New style or older model?


----------



## pauliplumber (Feb 9, 2009)

I have the older one too and its junk, poorly designed. I love the concept though and was thinking of trying the new one also. Maybe they learned from the first. The cable and camera are smaller and more maneuverable. I like the rotating screen also.


----------



## Qball415 (Nov 20, 2010)

pauliplumber said:


> I have the older one too and its junk, poorly designed. I love the concept though and was thinking of trying the new one also. Maybe they learned from the first. The cable and camera are smaller and more maneuverable. I like the rotating screen also.
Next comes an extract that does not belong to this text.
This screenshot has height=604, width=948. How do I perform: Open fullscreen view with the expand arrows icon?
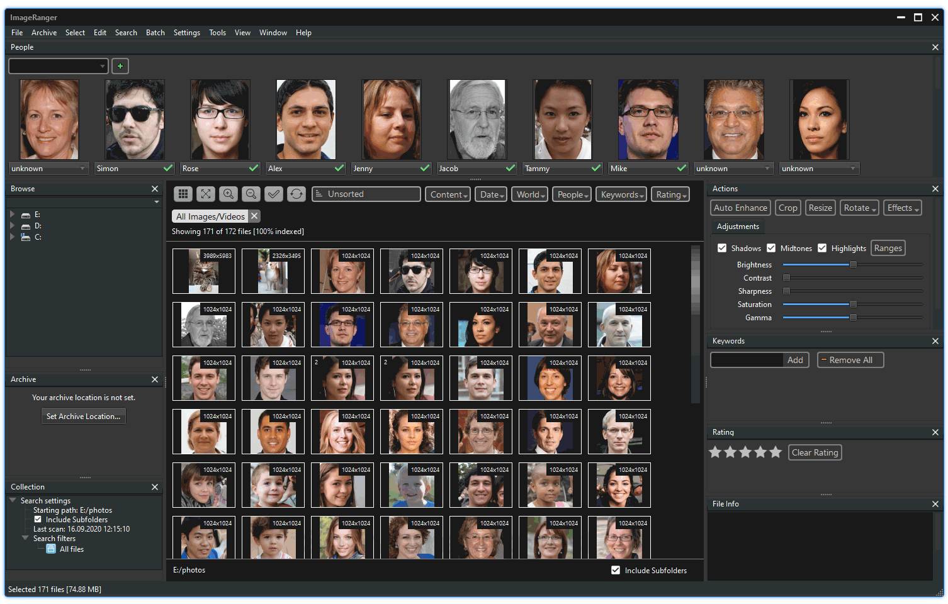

I also have the older model with the 3' cable and the visibility is poor on it. It has 3 dimmer light button, it did pay for itself after first couple uses but I'm sure I could live without it. I need another cable for it the lesson mine is cracked and yes the rotating screen is cool.


----------



## tungsten plumb (Apr 15, 2010)

I have a ridgid with the 3'. This one is 9' and from the looks of it more like a drain camera than a wall inspection unit.


----------



## JK949 (Mar 18, 2009)

I have the Ridgid CA-25, about $104 at Fergy. Sent it back after a week of use after water got behind the lens. I have gotten some value out of it, hoping the next one works out better.


----------



## cityplumbing (Jun 12, 2010)

Looks like a great tool for reoccurring toilet stoppages.


----------